But the point here is not to prove that my family is the inspiration for the complicated lineages of people in novels by Zadie Smith, Paul Beatty or Danielle Evans. The point is that I want to articulate a different relationship to the active verb "generate" in these generations that I'm claiming, holding, avoiding and always coming back to (remember how I always pretend that my dissertation is not the autobiography of my mother...well change my name to Jamaica Kincaid because the syllabus says otherwise). What if I take seriously that the story of how I came to have, fear, love, admire, cherish and misunderstand my own possession of a black mother is the only story that I can tell.
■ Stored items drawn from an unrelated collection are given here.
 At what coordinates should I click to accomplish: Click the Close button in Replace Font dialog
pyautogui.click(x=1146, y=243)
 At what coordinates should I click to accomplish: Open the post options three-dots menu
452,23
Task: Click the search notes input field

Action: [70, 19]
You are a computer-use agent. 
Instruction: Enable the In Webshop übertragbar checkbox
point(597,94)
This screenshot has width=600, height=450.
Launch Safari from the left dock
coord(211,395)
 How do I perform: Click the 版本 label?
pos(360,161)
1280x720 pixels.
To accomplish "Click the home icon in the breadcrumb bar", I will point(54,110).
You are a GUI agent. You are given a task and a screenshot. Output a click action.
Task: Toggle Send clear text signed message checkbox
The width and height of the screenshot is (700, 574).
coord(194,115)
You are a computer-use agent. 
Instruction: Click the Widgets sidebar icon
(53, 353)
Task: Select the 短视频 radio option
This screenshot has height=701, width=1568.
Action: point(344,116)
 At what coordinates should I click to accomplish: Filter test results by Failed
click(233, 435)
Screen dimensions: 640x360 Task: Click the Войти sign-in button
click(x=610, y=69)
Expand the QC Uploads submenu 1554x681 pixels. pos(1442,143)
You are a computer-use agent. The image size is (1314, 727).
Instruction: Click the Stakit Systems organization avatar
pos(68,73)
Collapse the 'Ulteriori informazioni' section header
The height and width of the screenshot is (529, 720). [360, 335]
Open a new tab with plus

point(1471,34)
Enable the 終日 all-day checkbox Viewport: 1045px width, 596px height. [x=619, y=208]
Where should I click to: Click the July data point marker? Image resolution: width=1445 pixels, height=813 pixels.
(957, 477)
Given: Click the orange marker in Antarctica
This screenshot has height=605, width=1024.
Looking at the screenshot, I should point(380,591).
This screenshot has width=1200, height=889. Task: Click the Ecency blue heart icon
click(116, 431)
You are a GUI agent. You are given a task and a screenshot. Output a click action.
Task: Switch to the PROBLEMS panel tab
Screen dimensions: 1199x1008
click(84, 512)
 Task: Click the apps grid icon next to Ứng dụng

No matter what else I try to write about...(i.e. read my review of Saidiya Hartman's Lose Your Mother in the upcoming issue of Obsidian).
Audre Lorde says this mysterious thing, and I am coming back to it again because it captures and pushes my questions about what production and reproduction might mean: "We can learn to mother ourselves." Learn. Mother. Ourselves. If I had three wishes, three lusts for three words to know, to open, to understand these would be the three. Is this practice of "mothering ourselves" the meaning of black feminist publishing in what I described to the shock of a middle aged man as "my period" out of context yesterday (he said "You were around in 1974? Got-damn, I want to take whatever you're taking!") Since even in 2007 I look like I'm about 16 years old. Anyway is this practice of black feminist publishing an example (an opportunity for me to dwell in) what it means to "generate"? Think about the dilegent public letter writing that Barbara Smith, Audre Lorde and June Jordan engaged in and the brave badass blogging women of color are doing right now in response to the attack on Megan name one example. Maybe instead of "co-production" the word that I want to use to reveal the dialogics in "production" and to challenge the inevitability of "reproduction" is actually the word "generate".
Thanks mom.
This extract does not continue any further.